What to produce:
Your task is to copy each line of the records that includes the string "Given".

Recorded information:
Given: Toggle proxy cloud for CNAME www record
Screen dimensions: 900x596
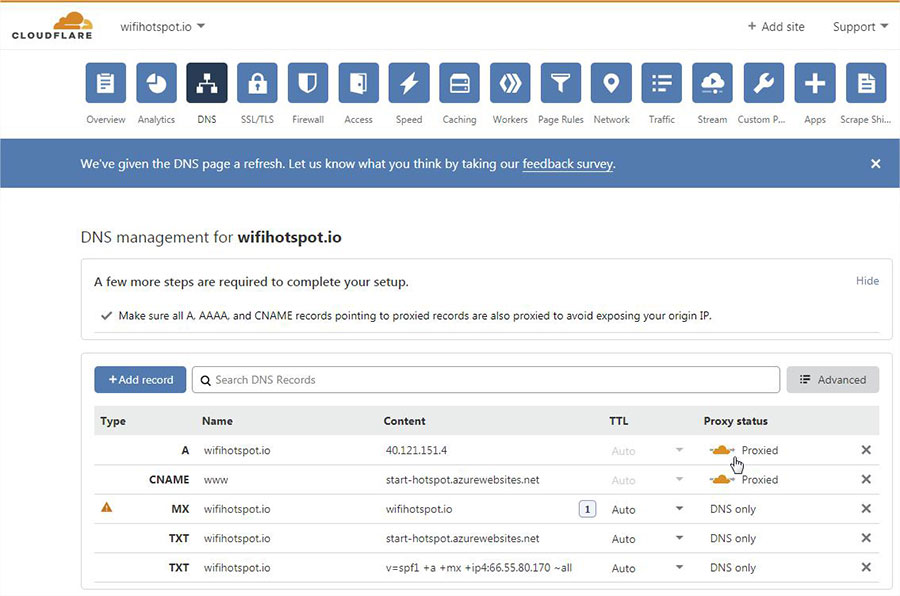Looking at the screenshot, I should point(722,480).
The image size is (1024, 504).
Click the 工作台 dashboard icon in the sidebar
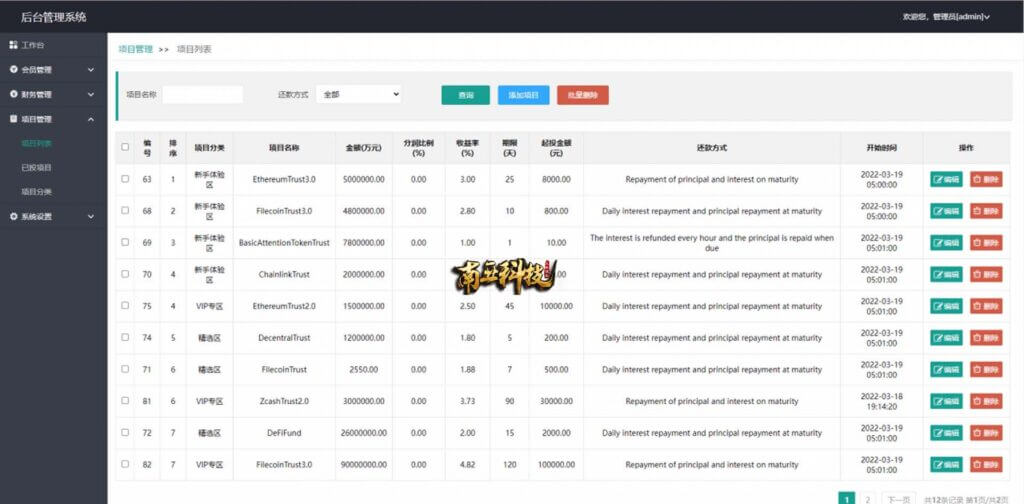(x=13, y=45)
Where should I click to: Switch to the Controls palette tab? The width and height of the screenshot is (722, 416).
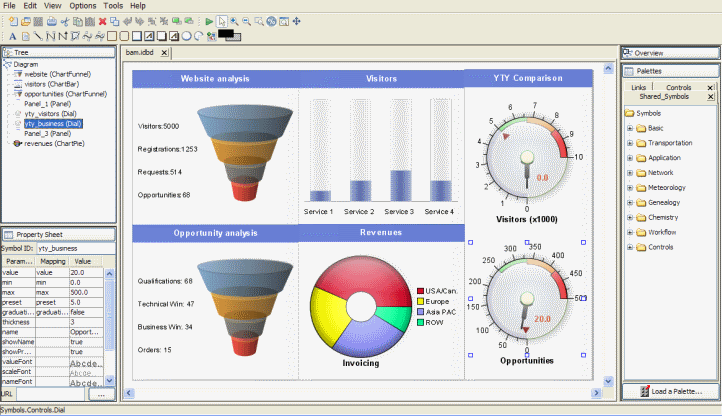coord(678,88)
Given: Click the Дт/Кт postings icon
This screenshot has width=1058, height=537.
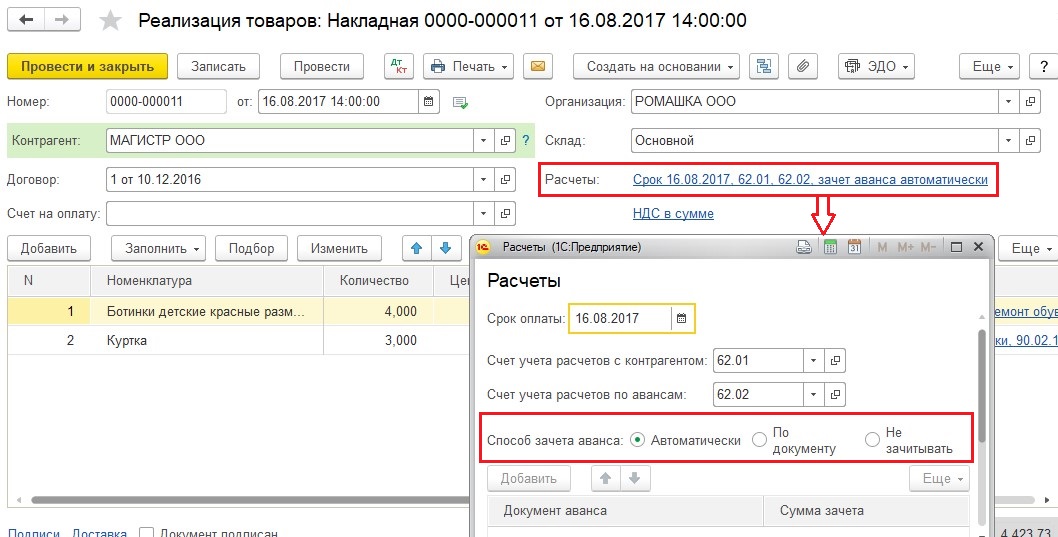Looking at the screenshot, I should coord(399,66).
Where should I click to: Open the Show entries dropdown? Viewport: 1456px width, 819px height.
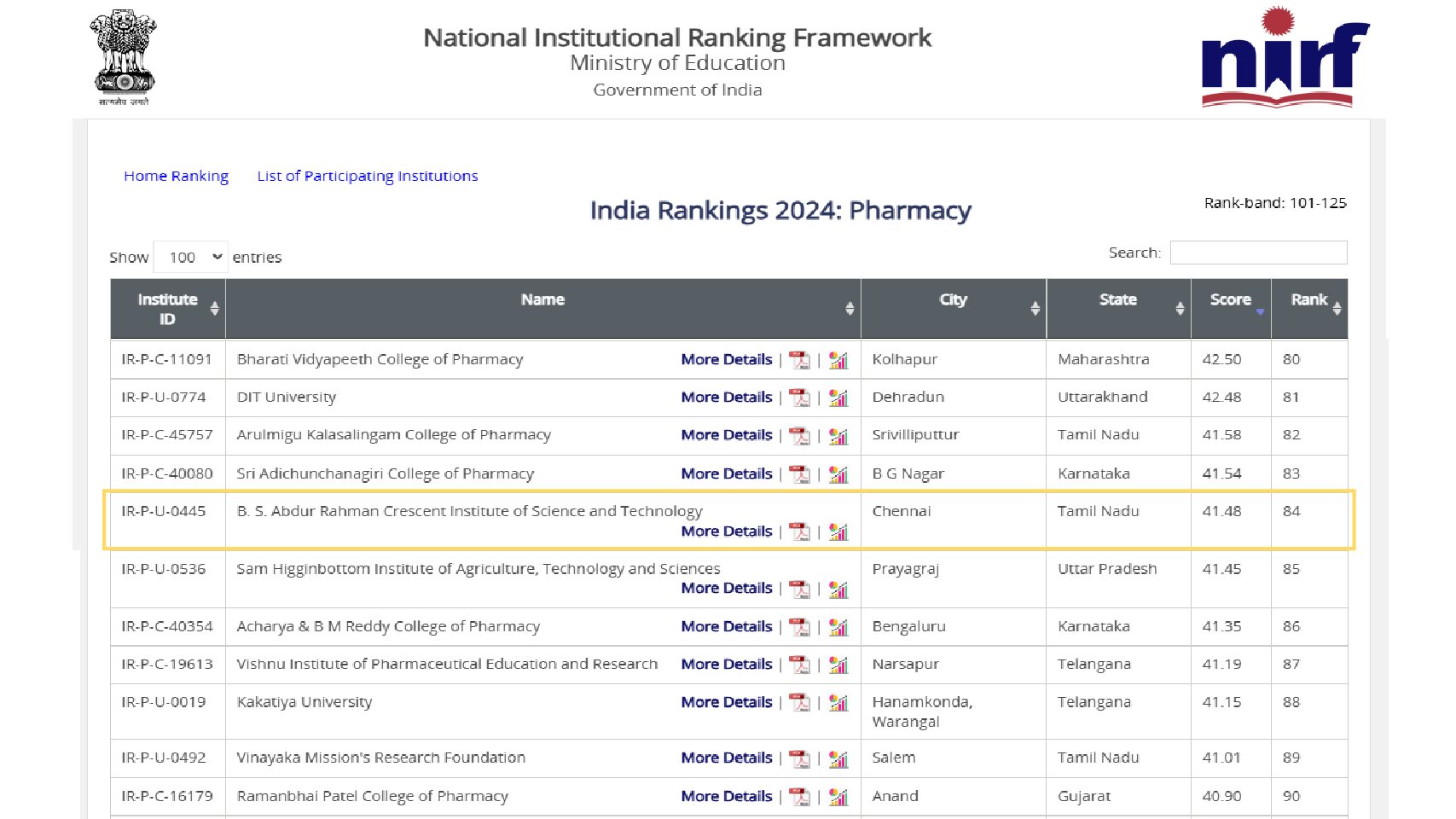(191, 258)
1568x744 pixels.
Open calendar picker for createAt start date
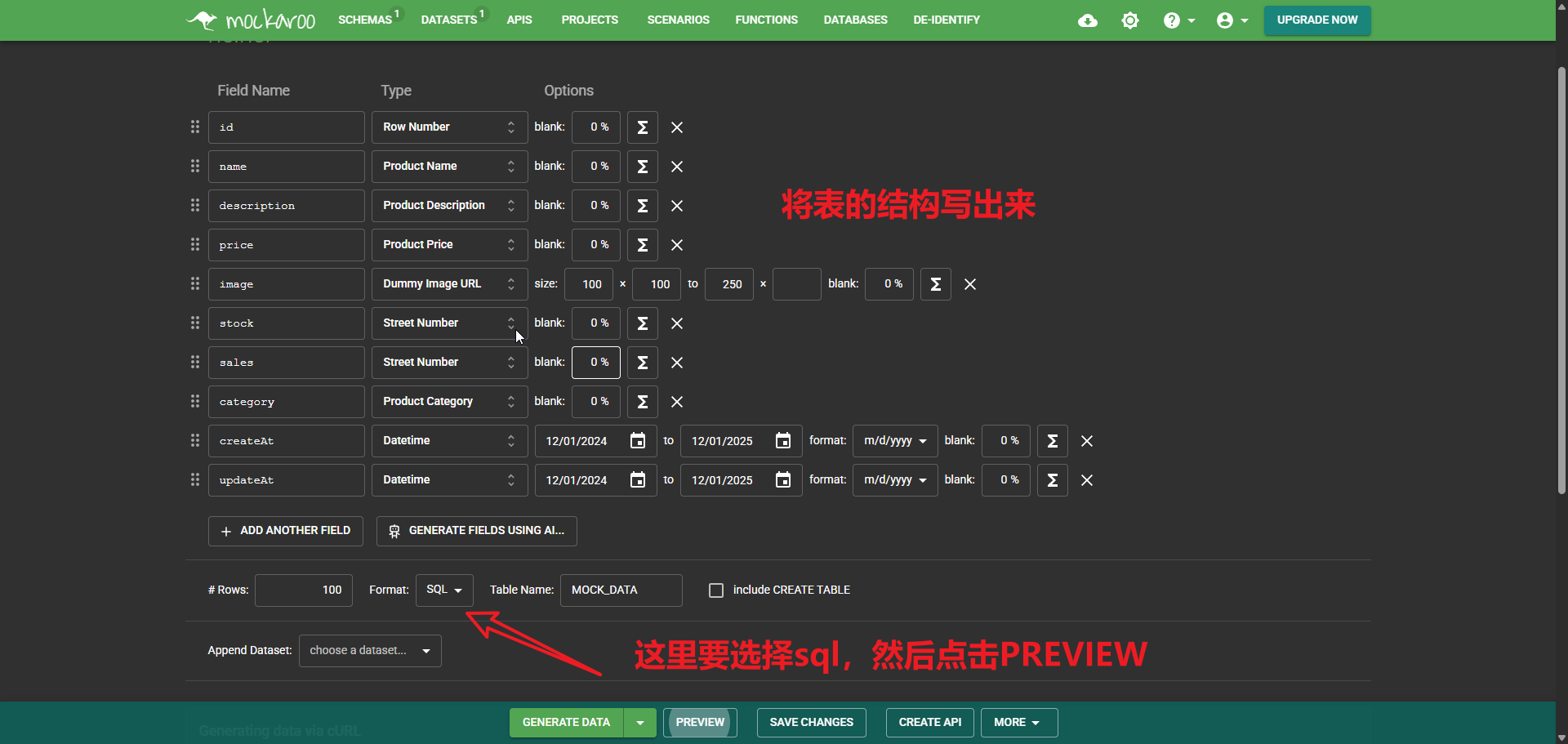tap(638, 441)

Response below:
Given: Toggle proxy cloud for CNAME www record
Given: Click the Дт/Кт postings icon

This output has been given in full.